* _ОТРЫВОК ДЛЯ ЧТЕНИЯ_
--------------------------------

Нам важно определить, где проходит грань между содержанием дискуссии на тему «модернизация или сырьевое величие» – и использованием этой дискуссии для решения определенных политических задач.

Либеральному окружению Медведева нужно было противопоставить себя консервативному путинскому окружению, да и самому Путину. И потому начались разговоры о том, что сырьевое величие – это проклятие, а модернизация невозможна без либерализации. Когда оказалось, что Медведев не имеет шансов стать президентом на второй срок, разговоры о модернизации стали затихать. А о сырьевом величии после четырех лет яростной имитации борьбы с «сырьевым проклятием» говорить стало как-то не с руки. Поэтому все просто замолчали.

Однако что же имеет место в реальности, за вычетом политических игр на тему «либерализация и модернизация – или сырьевое величие»? Пока оставим в стороне вопрос о связи либерализации и модернизации. Любой образованный человек понимает, что нигде в Новейшее время модернизацию с опорой на либерализацию не проводили. А вот демодернизацию проводили с опорой на либерализацию много где. В том числе, в постсоветской России.

Вернемся к проблеме сырьевого величия (оно же сырьевое проклятие). Может, и вправду надо экспортировать за рубеж сырье, коль скоро оно в избытке, и импортировать остальное? В конце концов, мировое разделение труда объективно существует. Как объективно существует и нынешняя прискорбная российская ситуация, попав в которую, мы можем говорить о чем угодно, а продавать пока вынуждены в основном сырье. И жить вынуждены во многом за счет этих продаж, беспокойно вглядываясь в сводки мировых энергетических бирж.

Начну с того, что разговоры о скором избавлении мира от зависимости от традиционных энергоресурсов (нефти, газа, угля) – лишь симптом стремления определенных кругов выдавать желаемое за действительное. В обозримой перспективе никто не откажется ни от этих энергоносителей, ни от наших возможностей поставлять их на мировой рынок. Беспокоиться надо не об этом. Беспокоиться надо о том, будут ли эти ресурсы нашими...

В сущности, именно этот вопрос является ключевым, коль скоро мы обсуждаем энергетические войны. Да и экономические войны вообще. Ведь экономика – это наука о том, как общество управляет ограниченными ресурсами. Как оно эти ресурсы получает, распределяет, использует. А также изымает, перераспределяет, экспроприирует. Так ведь?

--------------------------------

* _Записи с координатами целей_
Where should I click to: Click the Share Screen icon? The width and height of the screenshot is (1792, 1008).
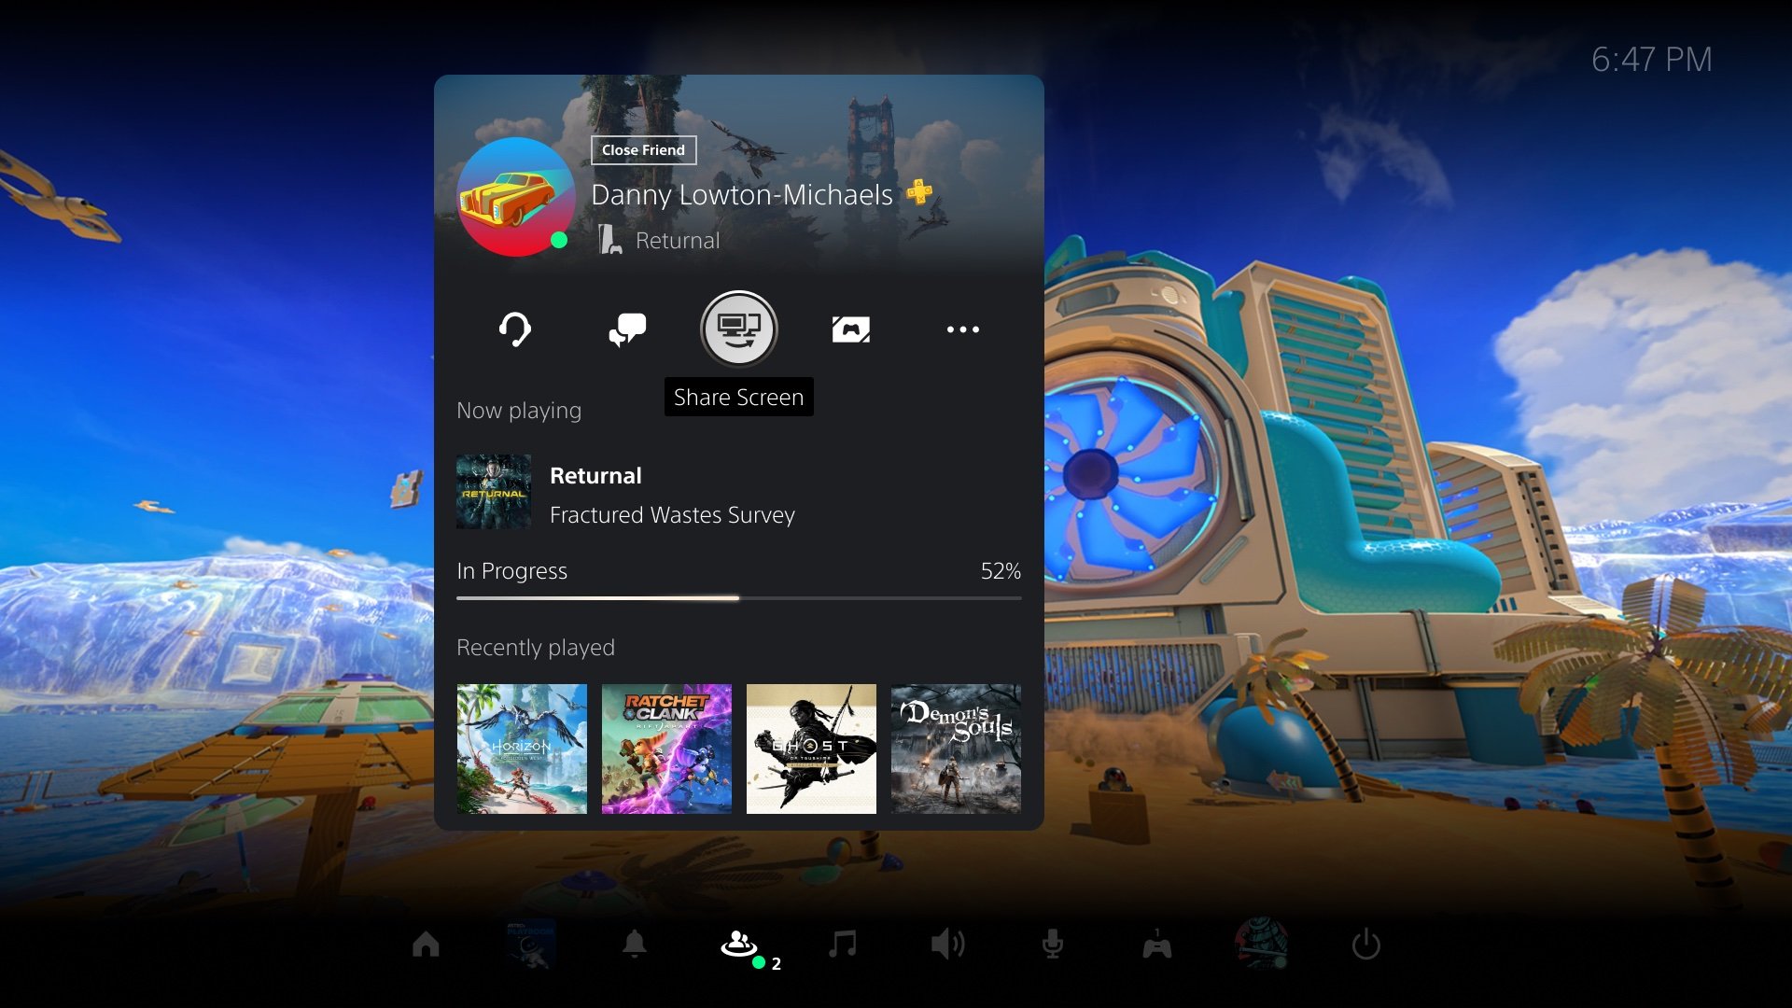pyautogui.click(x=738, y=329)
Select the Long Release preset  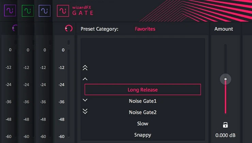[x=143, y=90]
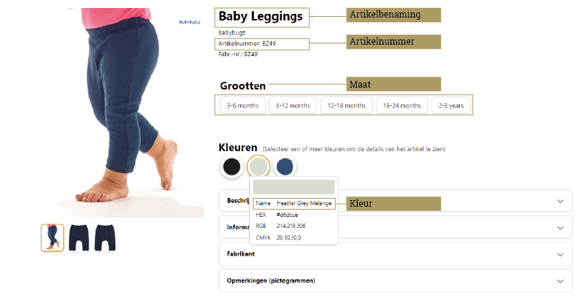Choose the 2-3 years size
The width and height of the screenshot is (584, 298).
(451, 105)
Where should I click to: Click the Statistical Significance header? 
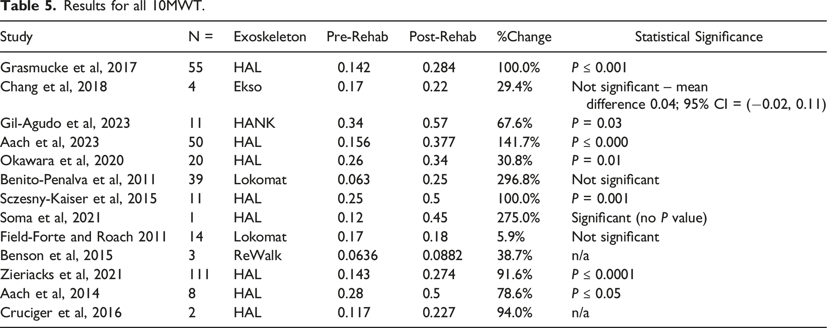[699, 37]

--------------------------------

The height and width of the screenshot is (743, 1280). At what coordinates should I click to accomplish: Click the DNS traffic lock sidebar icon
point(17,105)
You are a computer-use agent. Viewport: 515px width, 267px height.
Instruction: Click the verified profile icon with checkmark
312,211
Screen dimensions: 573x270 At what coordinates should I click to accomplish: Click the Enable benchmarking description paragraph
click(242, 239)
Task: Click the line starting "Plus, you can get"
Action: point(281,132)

--------------------------------

* _ЗАДАНИЕ_
Согласуются ли с отрывком о модернизации и сырьевом величии приведенные утверждения? На каждое ответьте «да» или «нет» и приведите дословно решающие слова отрывка.
1. Разговоры о модернизации стали затихать, когда выяснилось, что у Медведева нет шансов на второй президентский срок.
2. В обозримой перспективе мир откажется от нефти, газа и угля.
3. В Новейшее время модернизацию проводили с опорой на либерализацию.

* _ОТВЕТ_
1. Да: «Когда оказалось, что Медведев не имеет шансов стать президентом на второй срок, разговоры о модернизации стали затихать».
2. Нет: «В обозримой перспективе никто не откажется ни от этих энергоносителей, ни от наших возможностей поставлять их на мировой рынок».
3. Нет: «нигде в Новейшее время модернизацию с опорой на либерализацию не проводили».